Should I call or write to my congressman? Please advise?
Thank you so much.
carolyn on July 22, 2009
Carl, Sherri, Jamie, Judy, Sharla and Others:
Recall of the neupro patch WAS a VERY cruel thing to have happen. When the Neupro patch was approved by the FDA in 2007 my husband, who had young onset Parkinsons, was in the advanced stages according to his doctors at Duke in North Carolina.
In a chair 24/7, his life had deteriorated to the point of no hope. Then the patch came along. It was like a bright star shedding light on the horizon….a miracle in the darkness. It gave him some of his life back….some our life back …..with dignity.
Long story short, with constant financial struggle, I have thus far been able to obtain the drug through a company in Israel called Isra Meds. They are very nice to do business with and once you learn the ropes of their ordering process, it’s relative easy to get the meds if you can come up with the dollars. I’m not sure, in the current economic climate, how long I will be able to provide him with this much needed med while the FDA worries about glue, crystalization and effectiveness.

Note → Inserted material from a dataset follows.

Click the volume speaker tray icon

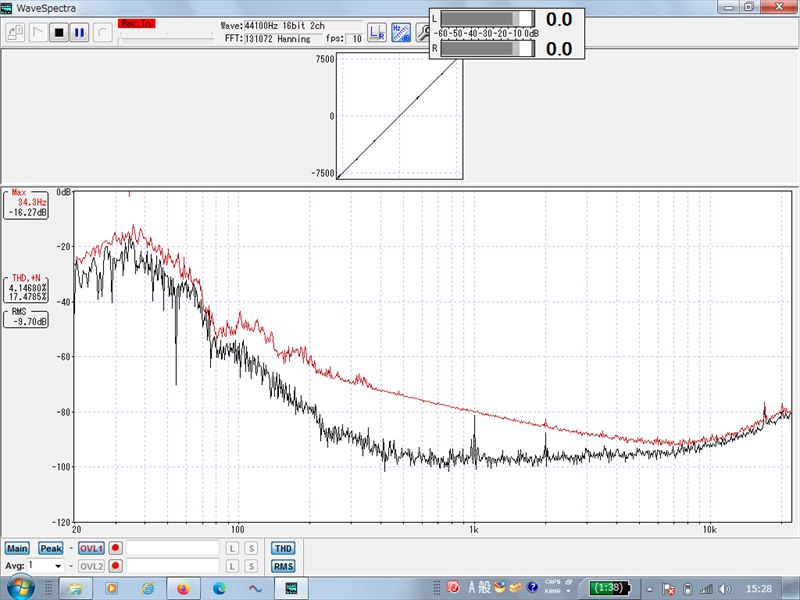click(x=726, y=588)
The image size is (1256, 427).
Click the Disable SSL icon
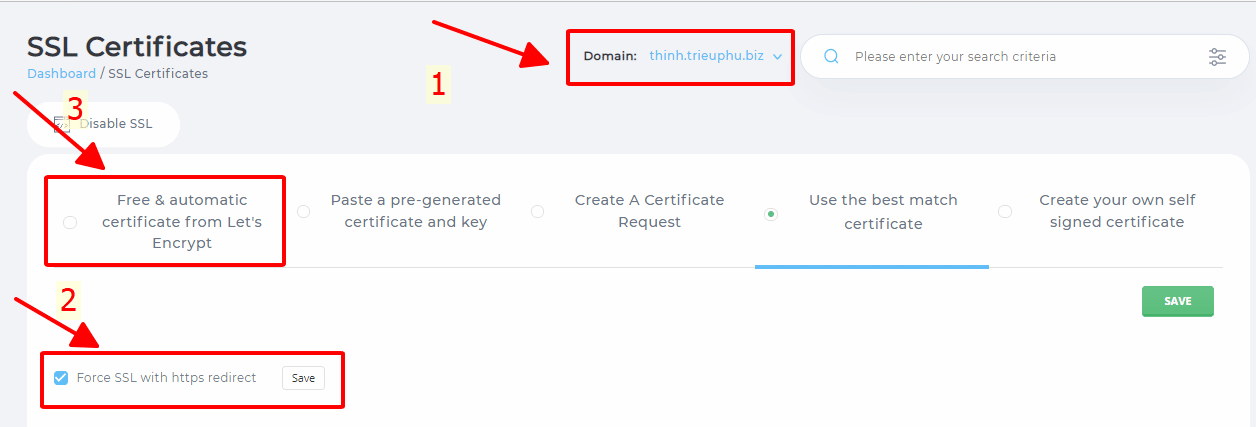61,124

It seems to me that a group of us should get together and organize an affort to put pressure on, not the FDA directly but, each of our elected representatives in Congress and the Senate(in unison). They CAN make it happen if they want to!

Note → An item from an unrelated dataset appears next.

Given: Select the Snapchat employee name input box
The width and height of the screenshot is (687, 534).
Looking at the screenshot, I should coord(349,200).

It’s mind boggling that in our country we can go to the nearest GNC, located in most malls, and purchase any number of items that MAY or MAY NOT be good for our health, yet we are not given access to a drug we consider a mircle, nor are we allowed to make a conscious decision about taking a drug (of which we are willing to risk the side effects)for better health and quality of life!!! I’d rather do my own worrying about how much is too much glue or not enough glue…or how many patches in this month’s scrip has crystals….or what will happen if we don’t put the scrip in the fridge. We are no longer children nor are we imbicles. We’ve been making grown up decisions for ourselves and our families for quite sometime now. We can tell if the drug is or is not working without the FDA’s help on this one
I’m willing if anyone else is.
Carl on June 15, 2009
Mom has advanced and was doing well with Neupro as agonist but the recall seems like a cruel joke. Why is it taking so long to re-approve this crutial drug? Is there no one that can expedite the process? There are many PD drugs that are effective for Early stage but Neupro offered much improved quality of life and hope for Advanced Patients. I speak these PDers who are suffering so quietly and patiently for it to return so they can regain the functionality, and dignity that they struggle with in their elder yrs.
admin on May 12, 2009
Hi Jamie –
So far, it appears that the Neupro/Ritigotine patch is still undergoing testing to be re-released. Hopes are high – it seems it was banned due not to the effects from the drug, but the glue used to adhere the patch to the skin. There is a current trial going on presently but if your dad has already used it, he would be excluded from participating. I don’t know about availability in other countries. One drug that I have been on that seems to really help with stiffness/pain/cramping is Artane. If he hasn’t tried that, it may be worth looking into. I, too, hope the testing comes to a close soon and they are available once again as they were pretty nice to have! Have a great day and thanks for visiting PJ! -sherri
Jamie on May 12, 2009
Hello. The Neupro patch is the only thing that helps my dad and now he is suffering daily with pain and cramping – not to mention all of the other symptoms. Is this patch available in other countries? Any info would be greatly appreciated.
Thank you.
Judy Hensley on May 11, 2009
Sharla I could not find any updatess about when Neupro will be available iin the states. I will check with my friend to see just how her doc knows anything different.
Judy
sharla straw on May 5, 2009
HELP my mom was seeing much improvement for the first time in years while using the patch……… does anyone out there know how to get them from overseas? and what area are you in that your doctor spoke about the patches becoming available again here?